Malaria represented an endemic disease in the American South for much of the first half of the 20th century. While common wisdom holds that the problem was solved through liberal dousing with DDT (another outcome of war), in fact it began its retreat during World War I. With large numbers of American soldiers receiving basic training in Southern cities, the U.S. Government was concerned that they would contract malaria before shipping overseas to France.


Extra-Cantonment Zones

The government's response was to set up so-called extra-cantonment zones, areas within which it assumed responsibility for public health. Mosquito eradication, the techniques for which had been pioneered in the Spanish-American War and its aftermath, was used in a widespread fashion for the first time in the American South, considerably reducing malaria incidence and setting the stage for the subsequent New Deal-era near-eradication (pre-DDT) of malaria in the United States.


For anyone interested in this story, read the definitive account by Daniel Sledge, my political scientist son, of whom I am very proud: "War, Tropical Disease, and the Emergence of National Public Health Capacity in the United States" (Studies in American Political Development 2012;26:125-162).


DDT also earned its discoverer, the Swiss Dr. Paul Muller, a Nobel prize in 1948. The Swiss shared Muller's discovery with the United States in the midst of World War II, and the U.S. military rapidly introduced it into war zones, dramatically reducing deaths due to malaria, typhus, and the panoply of other insect-borne disease, not just for soldiers but for civilians.

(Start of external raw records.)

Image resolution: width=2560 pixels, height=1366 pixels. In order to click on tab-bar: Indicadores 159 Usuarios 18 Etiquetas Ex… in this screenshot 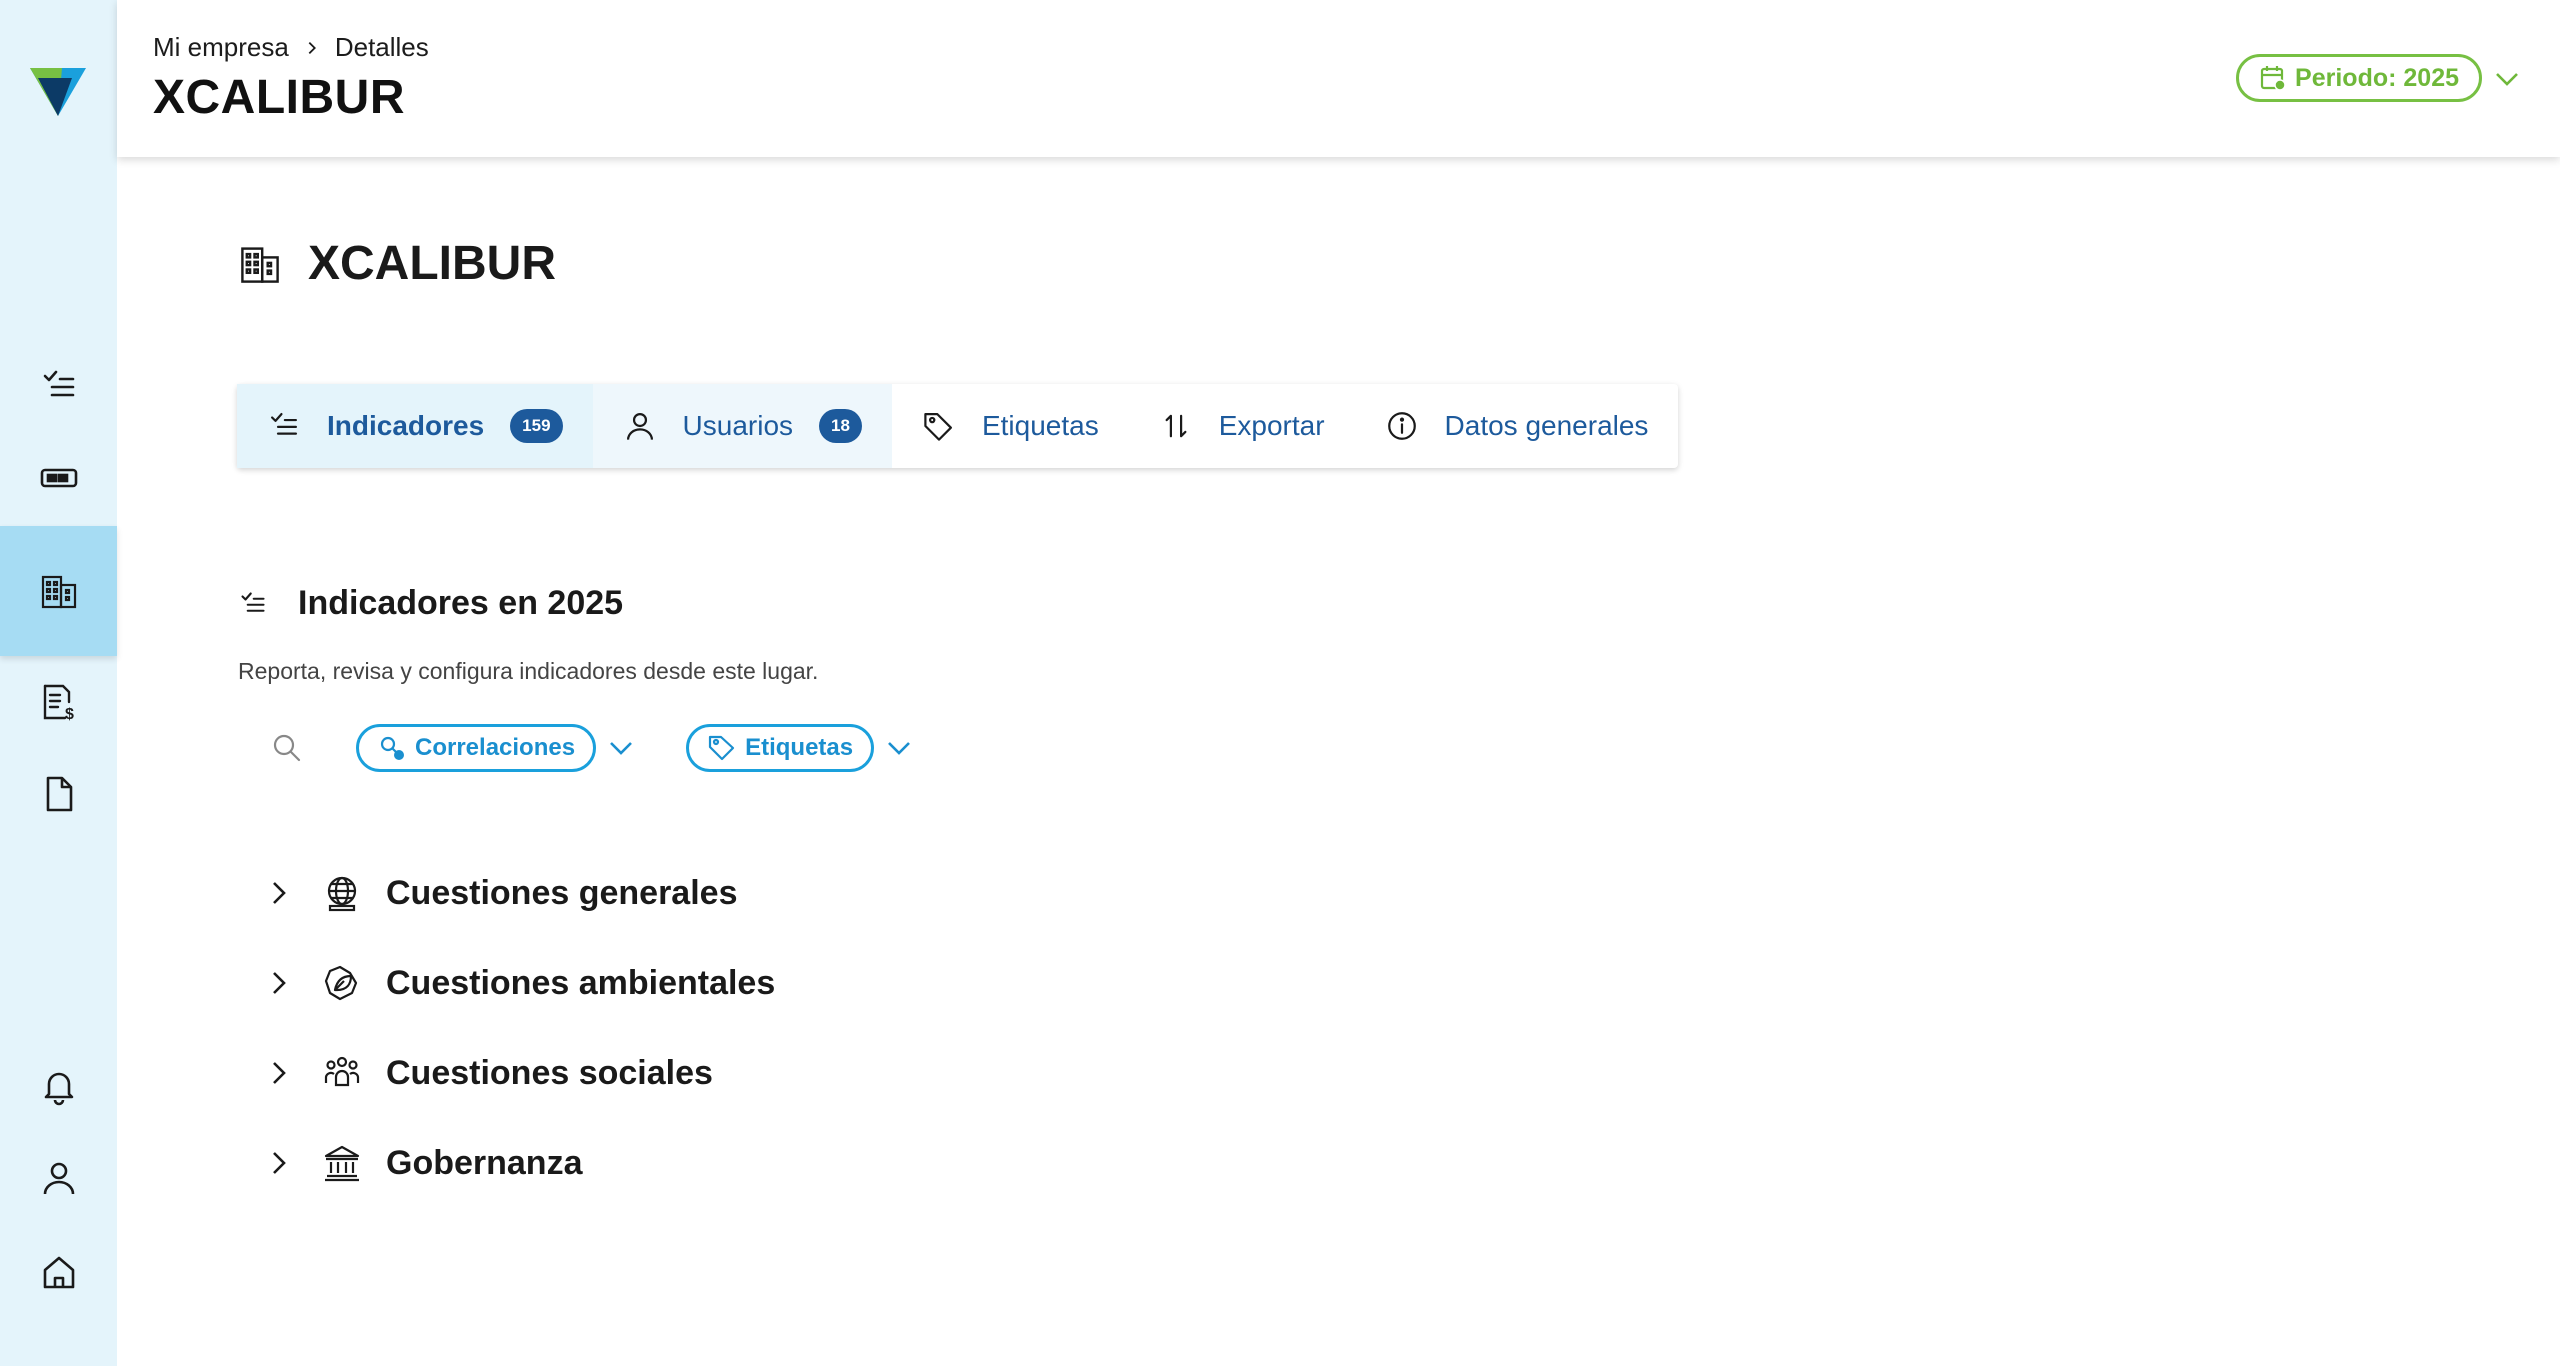, I will do `click(958, 426)`.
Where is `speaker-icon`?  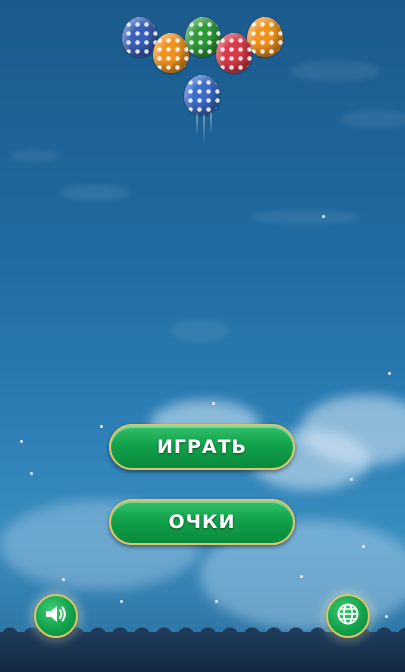 speaker-icon is located at coordinates (56, 616).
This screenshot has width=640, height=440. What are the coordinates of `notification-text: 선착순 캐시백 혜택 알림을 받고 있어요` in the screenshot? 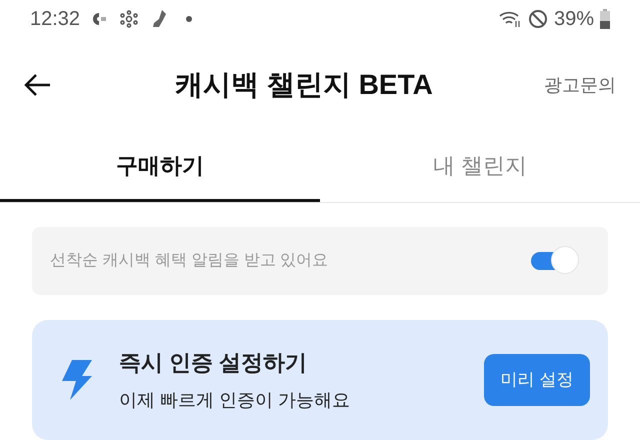 It's located at (189, 261).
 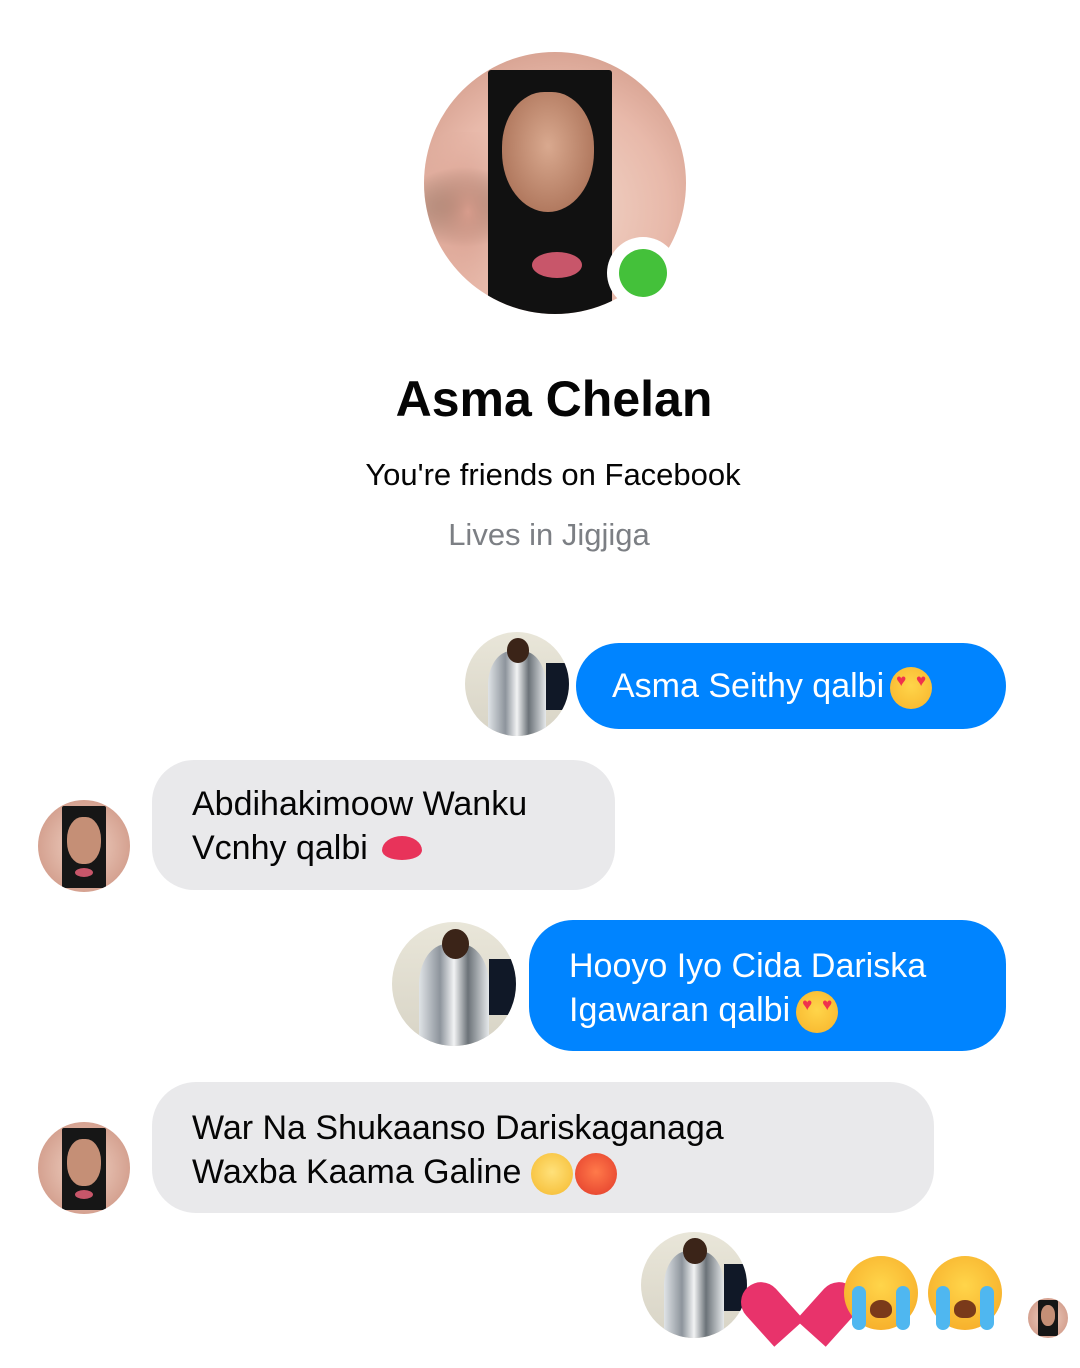 What do you see at coordinates (680, 1010) in the screenshot?
I see `message-text-line: Igawaran qalbi` at bounding box center [680, 1010].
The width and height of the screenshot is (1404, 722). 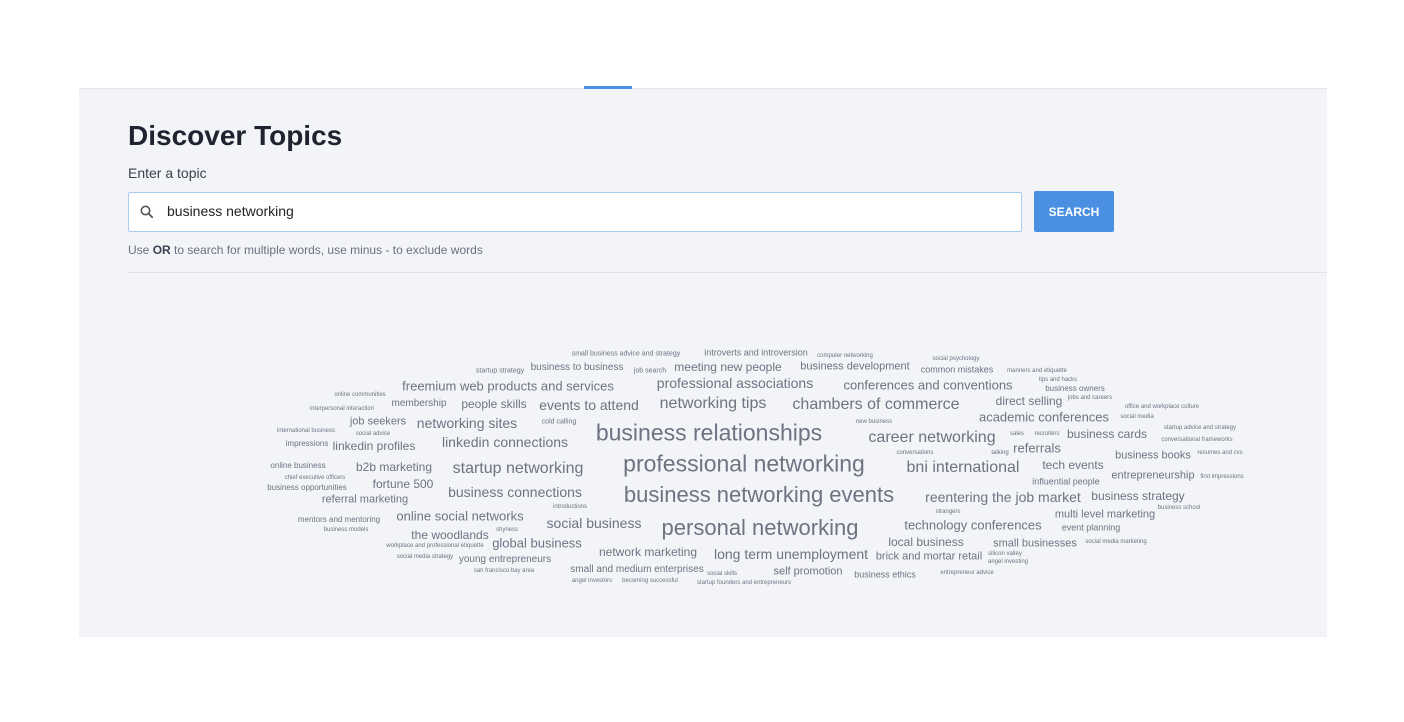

But the larger back-story is the connection between war and scientific progress in general, and medical progress in particular. Alfred Nobel himself personifies this connection. Nobel, as is well known, made his riches through the creation of dynamite, which he hoped would be used for peaceful purposes only. His subsequent recognition of, and his horror over, the co-option of his discovery for lethal military purposes led to his creation of the Peace Prize.


Alexander Fleming's discovery of penicillin languished until World War II, when two British scientists rediscovered it and brought it forward to treat wounded soldiers, the work supported by infusions of cash from the British and American governments.


One can make too much of these connections, of course. No malaria patient cares that artemisinin came out of a nasty jungle war. No one in a doctor's office getting any of penicillin's follow-on antibiotics cares that the antibiotic revolution was a byproduct of history's bloodiest war. They just want to be treated and cured, and not re-infected.


But it seems inescapable that the link between medical progress and war is a real one. Trauma medicine had its origins in military surgeons, and even the DaVinci robot so prized by urologic surgeons caring for prostate cancer patients had its beginnings in a DARPA contest to create a battlefield-ready automatic surgeon.


And cancer patients, as we all learn early in our training, owe a debt to war: the first effective chemotherapy agents were discovered as a result of a ship full of poison gas blowing up in Naples harbor in 1944. In short order the lymphopenic sailors served as the model for treating leukemia in children.


Someday, one hopes, such expensive advances, paid in the blood of innocents as well as the gold of governments, will no longer prove necessary. But for the moment, the essential tension embodied by the Nobel prizes, with their celebration of life paid for by the archetypal merchant of death, continues to vex us.